Okay. Great. Thanks very much, Frank.
Thank you. As a reminder to ask a question, please press star one and one on your telephone and wait for your name to be announced. To withdraw your question, please press star one and one again. We are now going to proceed with our next question. The question comes from Luísa Morgado from Van Lanschot Kempen. Please ask your question.
Hi, team. Thank you for taking my questions. First of all, of course, congrats on the data confirming your earlier findings. My first question, in terms of the VIVA-MIND study analysis, what are the main motives behind withdrawal by the subjects themselves? Yeah, if you could elaborate on that.
This is an Alzheimer's study, and it's done in the U.S., and you know that the distances from study sites to where the people live are meaningful, and if the patient, the burden of the study is much higher than the patient thought initially, or there are problems with the relative taking care of it, patients drop out. The other part, which was a withdrawal reason, is that lecanemab became commercial in the midst of the study, and we had a couple of patients who elected to leave the double-blind placebo-controlled study because they could be on placebo for one and a half years and elected to go to commercially then available lecanemab, which was at that time approved, so we had a couple of those, and that explains a little bit the number.
Okay. Clear. That's quite helpful. And in terms, maybe a question more for Anne, in terms of the expenses over the next quarters, what can we expect here and when will the VIVA-MIND trial completely terminated altogether, or when will that happen? Thank you.

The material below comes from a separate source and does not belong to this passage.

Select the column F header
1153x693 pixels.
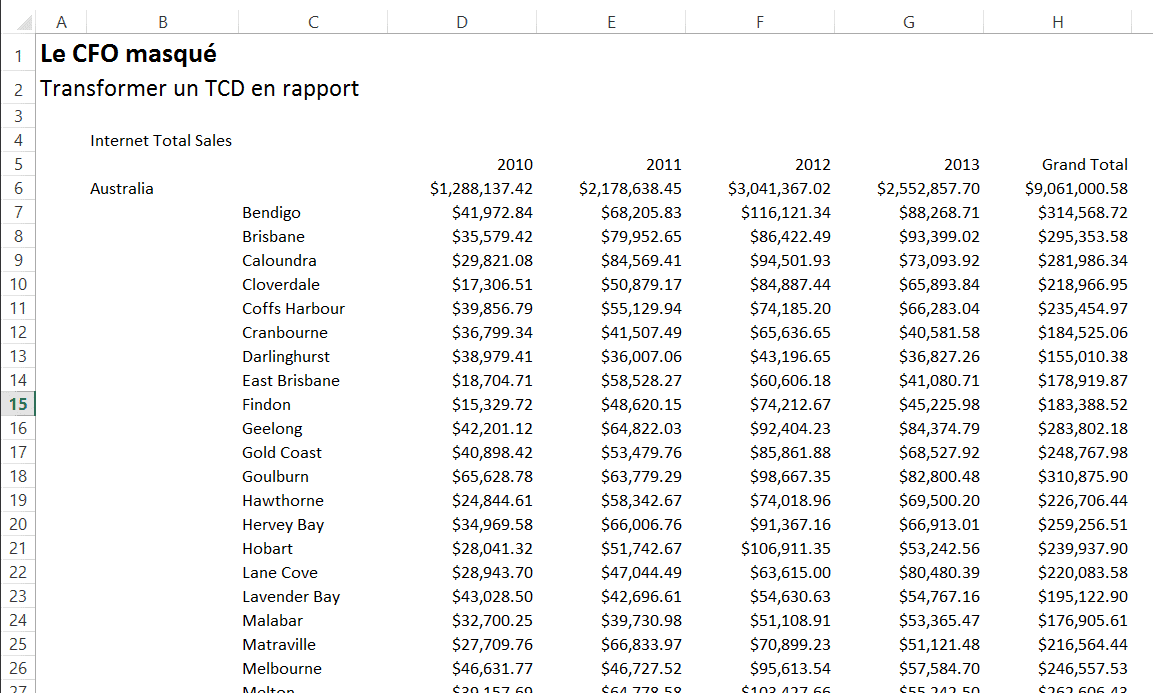[x=760, y=22]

Hi, Luísa. As you've seen, the progression of our sort of cash burn or cash usage over the entire year so far has gone progressively down. So we've had a lot of expenses in the first six months of the year related to VIVA-MIND and VIVIAD, and then you've seen a step down in the third quarter. And so as those studies do come to a conclusion, we should see that ramping down. And we've also had the additional update today of our guidance into the third quarter, and that also reflects that ramp down.

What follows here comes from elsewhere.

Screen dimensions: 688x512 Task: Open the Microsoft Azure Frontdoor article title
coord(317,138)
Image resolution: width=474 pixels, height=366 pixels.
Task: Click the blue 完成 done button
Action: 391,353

Probably to be a little bit more concrete, we haven't paid everything of VIVA-MIND. There are still some remaining expenses coming also because there are additional subgroup things and statistics and so on. So there will be some more expenses, but I think the vast majority, of course, of the costs have already been paid. So there are some things to come, but largely phase II program is paid a little bit to come. And then we have the typical operational expenses of the company plus some non-clinical activities for the kidney disorders, I said. So that's probably it, but our confidence in financial planning and the team's financial capabilities is good, and this is why we made today the announcement that through the third quarter cash with what we have today is the new guidance.

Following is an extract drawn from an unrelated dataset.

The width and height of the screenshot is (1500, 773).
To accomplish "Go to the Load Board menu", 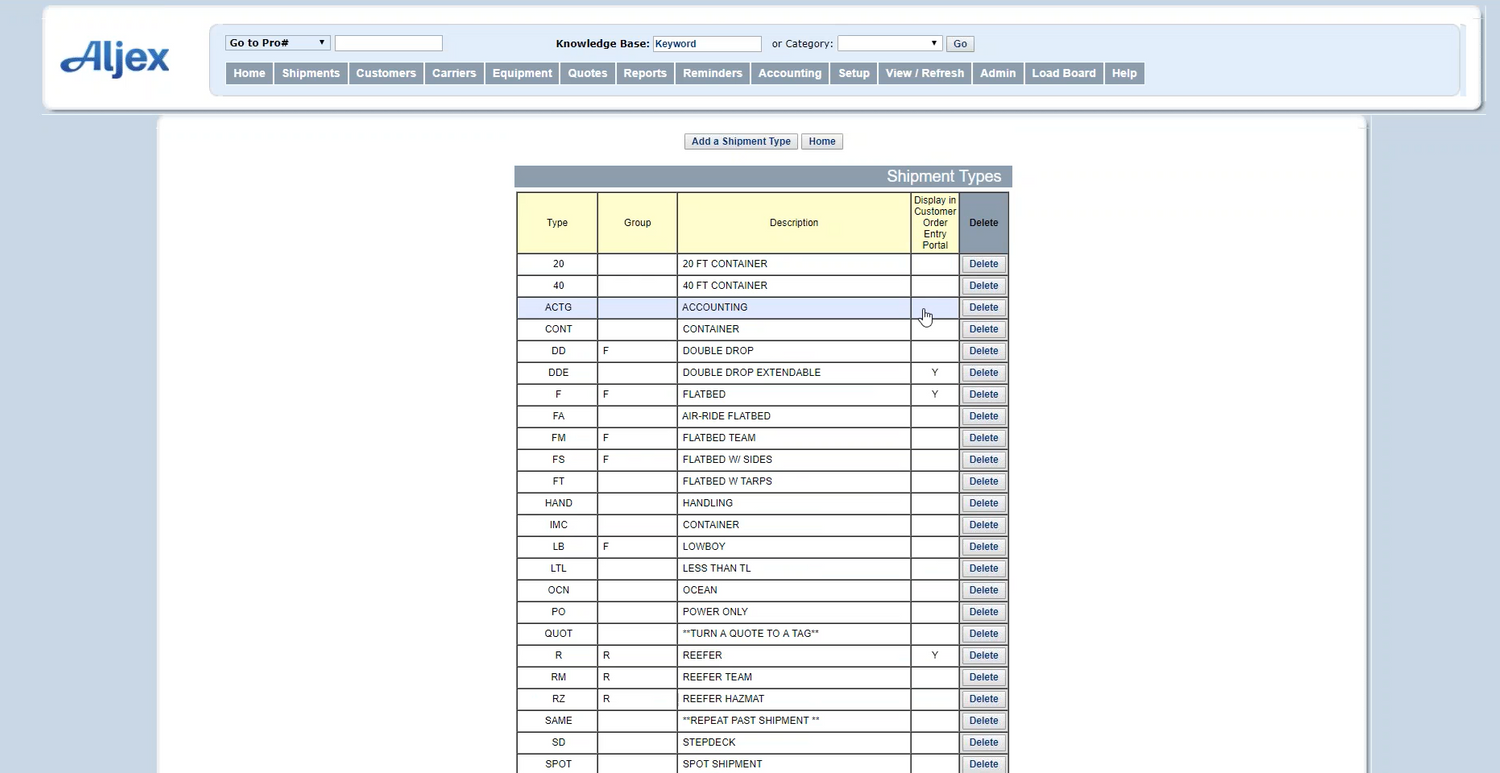I will point(1063,73).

Okay. All clear. Thank you for taking my questions.
Thank you. As a final reminder to ask a question, please press star one and one on your telephone and wait for your name to be announced. To withdraw your question, please press star one and one again. We have no further questions at this time. I will now hand back to you for any closing remarks.
Yeah. First of all, I want to thank you for your attendance, and I want to close with a remark that repetition and replication is the name of the game, and consistency of data is really important to make scientific and medical judgment and look at the scientific merit of the data. I think we are largely through a transformation of the company from a hopeful Alzheimer's disease to a validated and confirmed kidney company with additional opportunities. So having seen that in very well-conducted, high-quality, robust, randomized placebo-controlled studies, which both are long-term of 72 respective to 96 weeks, I think gives us a very solid foundation for moving forward, and happy to have you on the next call and see how we are progressing, and with that, I wish you a very happy festive period and Christmas period and good relaxation period, and see you back next year.
Thank you.
This concludes today's conference call. Thank you all for participating. You may now disconnect your lines. Thank you.